Passage provided
start

Thanks for dropping in. Good to see you here...

Re: colorization -- I mostly agree. However, in the case of HI, it was filmed in B&W, not for artistic reasons (think Hitchcock) but because of the budget. They started filming in November 1941, the war was imminent and money was tight. This is also the reason that the two female leads were not big names -- Astaire and Crosby were getting paid the big bucks and the budget couldn't afford, say, Ginger Rogers.

I'll be true to the B&W version, I mostly want to see the colorized one out of curiosity.

L


----------



## Betsy the Quilter (Oct 27, 2008)

I prefer non colorized, but it's interesting to see the how colorization is applied which is an art form in itself. I like the bundle because it has both the B&W and the colorized.

As for the artistry involved, most movies filmed in B&W were done so not through an artistic choice but because of either budget constraints or the fact that color wasn't available at the time, or the director's comfort level with the media. But there were artistic choices for lighting and costume made within the B&W format that can lose something in the translation.

Betsy


----------



## Rasputina (May 6, 2009)

The Nativity Story and The Santa Clause


----------



## Neekeebee (Jan 10, 2009)

Have to agree with you all about . One of my favorite movies!

Discovered this one a couple years back: 
 It's not your traditional Christmas movie, but if you like anime, give it a try.

N


----------



## MarkRProbst (Oct 21, 2009)

Betsy the Quilter said:


> I prefer non colorized, but it's interesting to see the how colorization is applied which is an art form in itself. I like the bundle because it has both the B&W and the colorized.
> 
> As for the artistry involved, most movies filmed in B&W were done so not through an artistic choice but because of either budget constraints or the fact that color wasn't available at the time, or the director's comfort level with the media. But there were artistic choices for lighting and costume made within the B&W format that can lose something in the translation.
> 
> Betsy


I agree it's less injurious to a movie such as "Holiday Inn" which was meant to be more of a buoyant musical than say "It's a Wonderful Life" which has a much more somber mood and Frank Capra's work was very at home in B&W.
Even though budget may have been the real reason B&W was chosen, once that decision is made, lighting, makeup, costumes and sets are designed especially for it. For instance have you ever heard that some of the makeup actors wore was green because it looked more natural in black & white?


----------



## Brenda Carroll (May 21, 2009)

My favorite Christmas movie is "Die Hard (1)"!   Actually, I do like that movie and try to watch it yearly, but I also must watch the original old B & W version of "A Christmas Carol".  I guess it's sentimental attachment.  As far as Christmas Books, I can't think of a Christmas Book, per se.  Third favorite movie: "Die Hard (2)". LOL


----------



## marianneg (Nov 4, 2008)

I read _The Life and Adventures of Santa Claus_ by L. Frank Baum pretty much every year at Christmastime. My grandparents gave it to me for Christmas when I was 8 or 9. I found it a bit difficult that first year, but once I sat down and read the whole thing, I loved it. It's in the public domain and available for free in the usual places.

end

Prompt A
Report how many lines in the entries below contain the string "height". Case counts; give only the number.

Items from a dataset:

start

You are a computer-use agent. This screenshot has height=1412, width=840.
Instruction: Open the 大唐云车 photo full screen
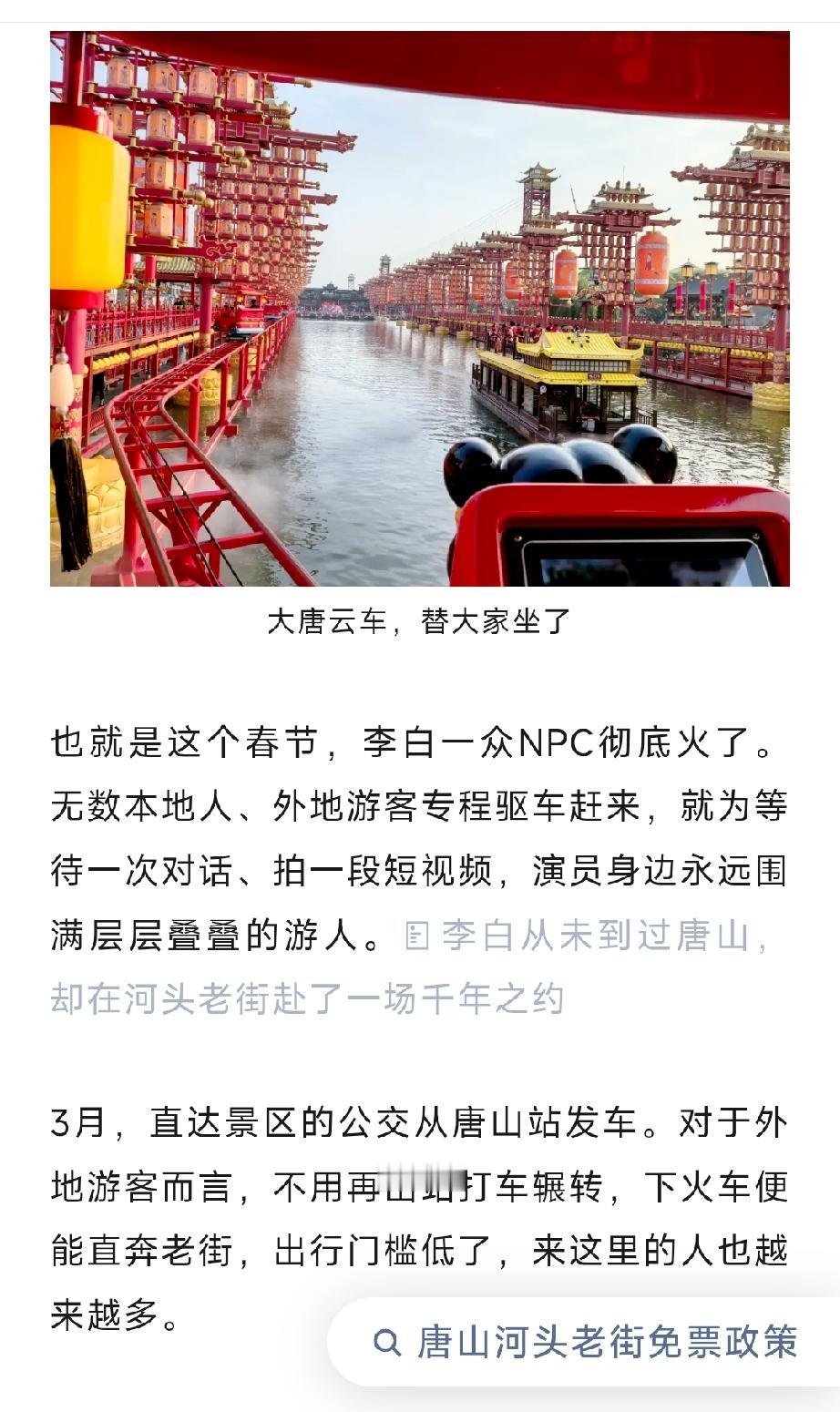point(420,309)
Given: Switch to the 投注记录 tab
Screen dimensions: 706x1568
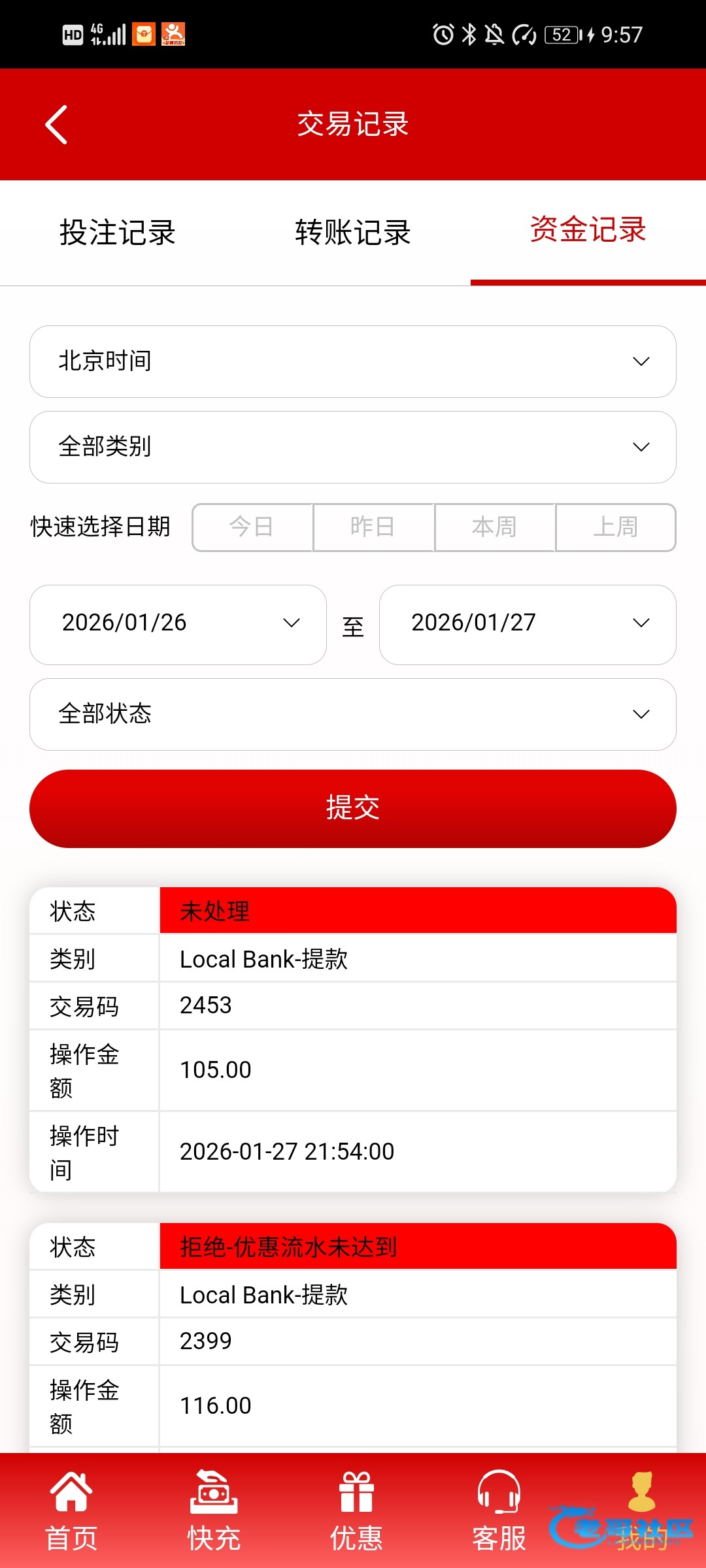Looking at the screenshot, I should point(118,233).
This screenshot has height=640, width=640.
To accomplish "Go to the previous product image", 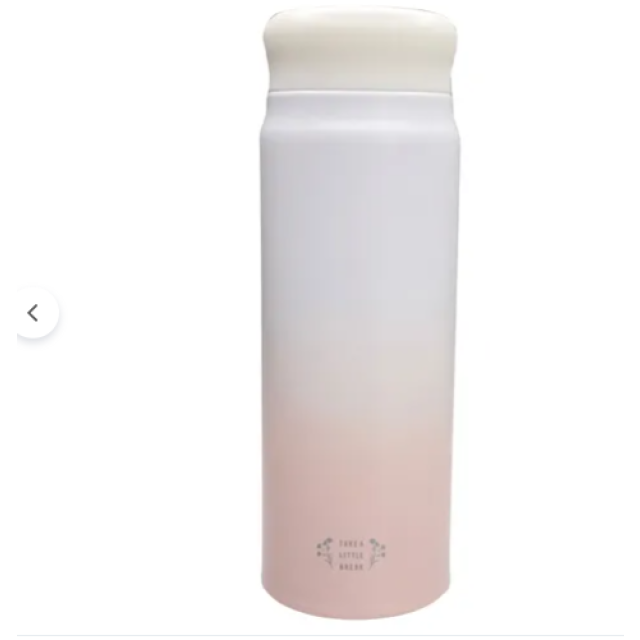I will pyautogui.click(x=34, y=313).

end

Prompt B
From the forum thread above, quote the part that opens with the words "I read _The" and closes with "the usual places.".

Task solution A
2

Task solution B
I read _The Life and Adventures of Santa Claus_ by L. Frank Baum pretty much every year at Christmastime. My grandparents gave it to me for Christmas when I was 8 or 9. I found it a bit difficult that first year, but once I sat down and read the whole thing, I loved it. It's in the public domain and available for free in the usual places.